Tonto National Forest is an expansive area of cactus desert, forested mountains, and rivers, with campgrounds and recreation areas. In fact, Tonto is the largest national forest in Arizona, and it is full of trails and cool landscapes to see. The mountains surround you while the clouds are floating near the top of them. And most of the hiking trails are considered easy, kid and pet-friendly.

The park’s major attraction is a natural bridge that is considered the longest bridge in this format in the world. To reach it, it is necessary to make a trail and then go through a path of stones. Besides hiking, the forest also offers fishing, tubing, photography, and wild horse viewing.

22. Historic Navajo Bridge

Historic Navajo Bridge
Source: Flickr / Grand Canyon National Park

Sitting along the highway to the North Rim of the Grand Canyon, the Historic Navajo Bridge is used by pedestrians as well as a modern bridge for cars with an interpretive center nearby. One bridge is what you drive over and the other is now a pedestrian bridge with amazing views. The entire area is gorgeous with breathtaking views of the Colorado River making this a perfect stop on the side of the road.

Besides a visitor center and a bookstore, the interpretive center also features a little museum on the other side of the bridge so be sure to check that out.

23. Lake Powell

Lake Powell
Source: Pexels / Aaron Mefford

Lake Powell is a huge reserve formed by the Colorado River, on the border of the states of Utah and Arizona, close to the city of Page. The lake is the second-largest artificial lake in the US, and especially during the hot months, the city of Page becomes a trendy resort. The blue water of Lake Powell is one of the highlights of this region, which besides being beautiful, also offers many water activities.

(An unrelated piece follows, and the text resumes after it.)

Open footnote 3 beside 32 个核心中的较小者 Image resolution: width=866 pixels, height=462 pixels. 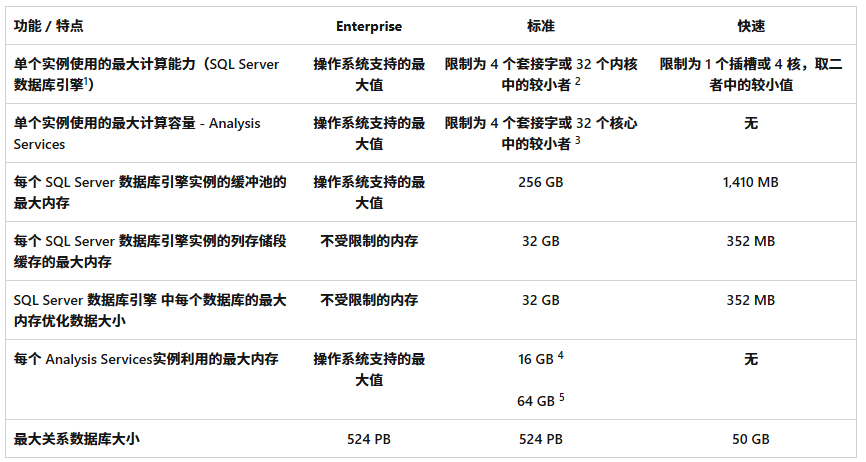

The construction of Lake Powell resulted in the establishment of a recreation area in 1972, known as the Glen Canyon National Recreation Area. This region features areas for navigation and water sports, a little beach, and good hiking and fishing options.

24. Downtown Flagstaff

Downtown Flagstaff
Source: Flickr / Roderick Eime

Part of the Route 66, Flagstaff is a city located in northern Arizona, in Coconino County. Flagstaff offers mind-blowing looks, especially for those who like snow. Yes, snow in Arizona! That is because the city is 7,000 ft high, at the foot of Mt Humphrey. Interestingly, in 2001, Flagstaff became the first “Sky Dark City International” in the world, as it has almost no light pollution. So, this is the ideal destination to observe the stars and explore the sky.

The city is also a strategic point for its location, close to the Grand Canyon, and has some attractions that are worth visiting. This is mainly because it has a great structure, many accommodation options, supermarkets, and even a small airport. 

25. Havasu Falls

Havasu Falls
Source: Unsplash / Jan Kronies

Located on the Havasupai Indian Reservation, Havasu Falls is known for offering swimming in a dramatic blue-green pool. This is considered one of the most beautiful waterfalls in the world with its clear and turquoise water in the middle of the desert. The whole area is filled with beautiful teal waters, lush trees full of raccoons, and cliff faces all around you with small pockets of oases. 

Hiking down to Havasu Falls is an experience of a lifetime. Hiking back out will allow you to experience true pain. In total, it takes about 5 hours to hike down into the canyon. Each level of Havasu comes with a test of physical endurance but generously rewards you with breathtaking views and serenity to refresh and reset before heading to the next fall.